В половине двенадцатого Полина все еще пребывала в радостном настроении от парада, музыки, взрывов, от гудения моторов. Они только что вошли в пансион.
– И все-таки, – сказала она, снимая шляпку, – требовать франк за несчастный деревянный ящик!
Альбер стоял недвижно посреди комнаты.
– Что, душенька, вон какой ты бледный, ты приболел?
– Это я, – сказал он.
Тут он сел на кровать, одеревенелый, не отводя взгляда, смотрел на Полину, вот и все дела, он сознался, он не знал, что и думать об этом неожиданном решении и о том, что надо еще добавить. Слова сорвались с губ не по его воле. Словно их сказал кто-то другой.
Полина, все еще держа шляпку в руках, посмотрела на него:
– Что значит «это я»?
Альбер,
– Ты простыл? – спросила она.
– Я ухожу, Полина, я уезжаю.
Голос звучал растерянно. Недоразумение относительно его здоровья тут же пропало.
– Ты уезжаешь… – повторила она, готовая заплакать. – Как это – уезжаешь? Ты меня бросаешь?
Альбер схватил валявшуюся около кровати газету, все еще сложенную так, что видна была статья о скандале с памятниками, и протянул ее Полине.
– Это я, – повторил он.
Ей потребовалось еще несколько секунд, чтобы до нее дошло. Она закусила палец.
– Боже мой…
Альбер встал, открыл ящик комода, взял билеты Компании морских перевозок и протянул Полине билет на нее.
– Ты хочешь поехать со мной?
Взгляд Полины застыл, глаза стали как стеклянные шарики на лице восковой статуи, рот приоткрылся. Не выходя из оцепенения, она взглянула на билет, потом на газету.
– Боже мой… – повторяла она.
Тогда Альбер сделал единственно возможное. Он встал, нагнулся, достал из-под кровати чемодан, поставил его на перину и открыл, показав безумное количество банкнот крупного достоинства, уложенных плотно пачками.
Полина вскрикнула.
– Поезд в Марсель отходит через час, – сказал Альбер.

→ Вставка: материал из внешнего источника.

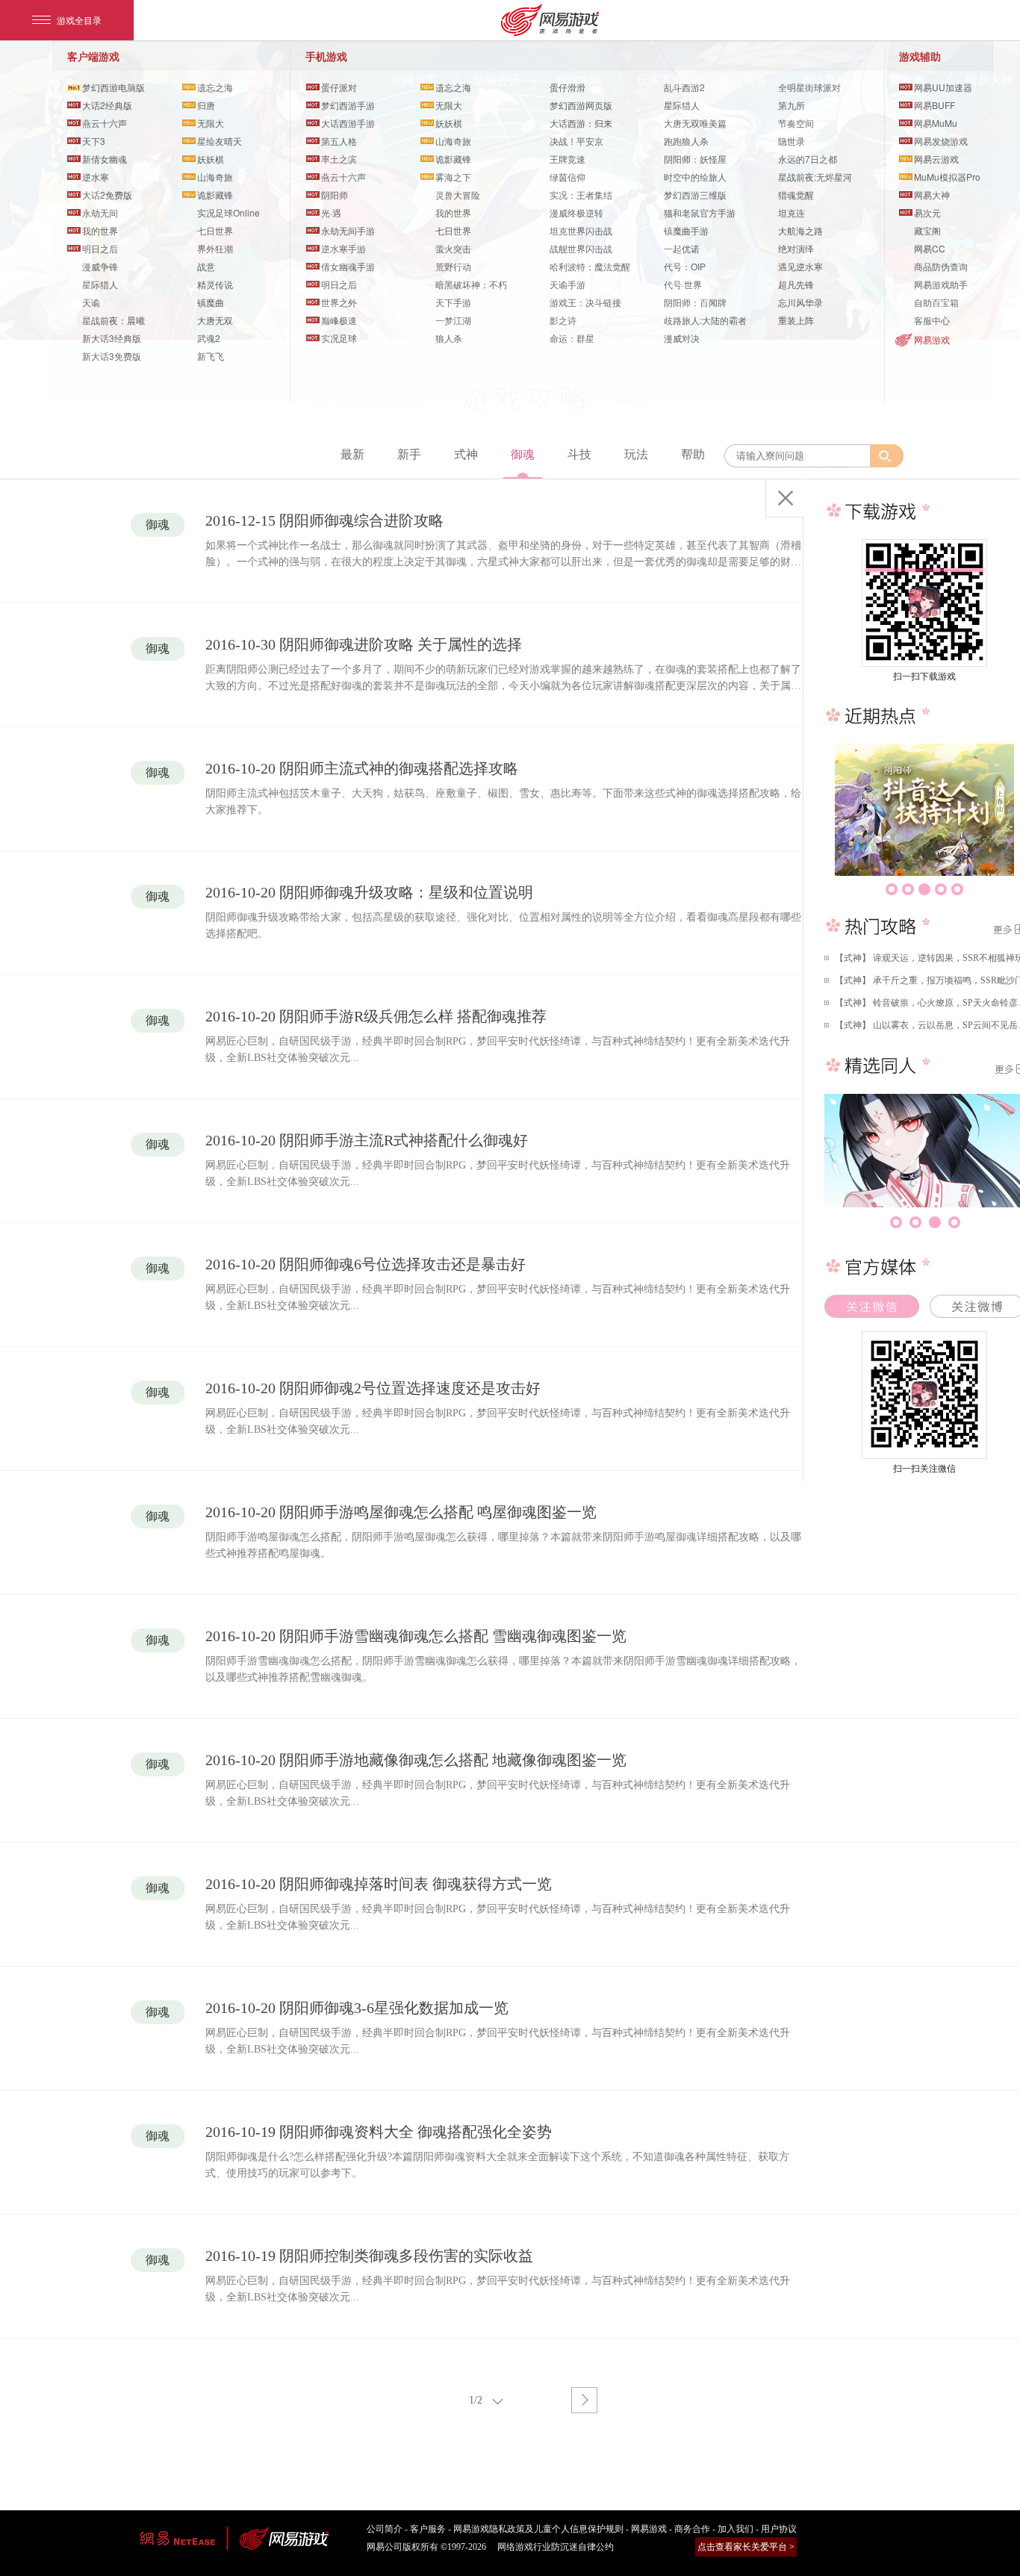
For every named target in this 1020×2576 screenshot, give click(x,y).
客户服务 (428, 2529)
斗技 (579, 454)
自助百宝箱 (936, 302)
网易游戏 (932, 339)
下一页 (584, 2400)
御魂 (523, 454)
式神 (466, 454)
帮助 (693, 454)
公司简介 (384, 2529)
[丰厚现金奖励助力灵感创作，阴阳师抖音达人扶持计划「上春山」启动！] (924, 810)
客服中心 (932, 320)
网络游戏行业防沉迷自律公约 (555, 2547)
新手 (409, 454)
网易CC (929, 248)
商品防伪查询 (941, 266)
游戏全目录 (79, 19)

У нее было только три секунды, чтобы выбрать – стать богатой или оставаться горничной на побегушках.
Ей хватило и одной.
Конечно же, был чемодан, набитый деньгами, но, что любопытно, определили ее решение билеты, на которых синим цветом значилось: «Каюта первого класса». То, что скрывалось за этими словами…
Одним движением руки она захлопнула крышку чемодана и побежала надевать плащ.
Для Перикура эпопея с его памятником закончилась. Он не знал, зачем едет в «Лютецию», у него не было намерения ни входить в отель, ни встретиться с тем человеком или поговорить с ним. Тем более не было намерения выдать его, воспрепятствовать его побегу. Нет. Впервые в жизни он признал свое поражение.
Неоспоримо, он был побежден.
Странно, но от этого он чувствовал какое-то облегчение. Проигрывать – значит быть человеком.
И потом, это все же какой-то конец, а ему нужен был конец.
Он ехал в «Лютецию», как если бы должен был подписать долговое обязательство, потому что для этого требуется определенное мужество и потому что нельзя поступить иначе.
Это не был почетный караул – так себя не ведут в солидном заведении, – но было очень даже похоже: все, кто обслуживал мсье Эжена, ожидали его на первом этаже. Он вышел из лифта, вопя как оглашенный, вырядившись в свой колониальный костюм с двумя ангельскими крылами, сделанными из больших перьев, взятых из метелок, теперь это было ясно видно.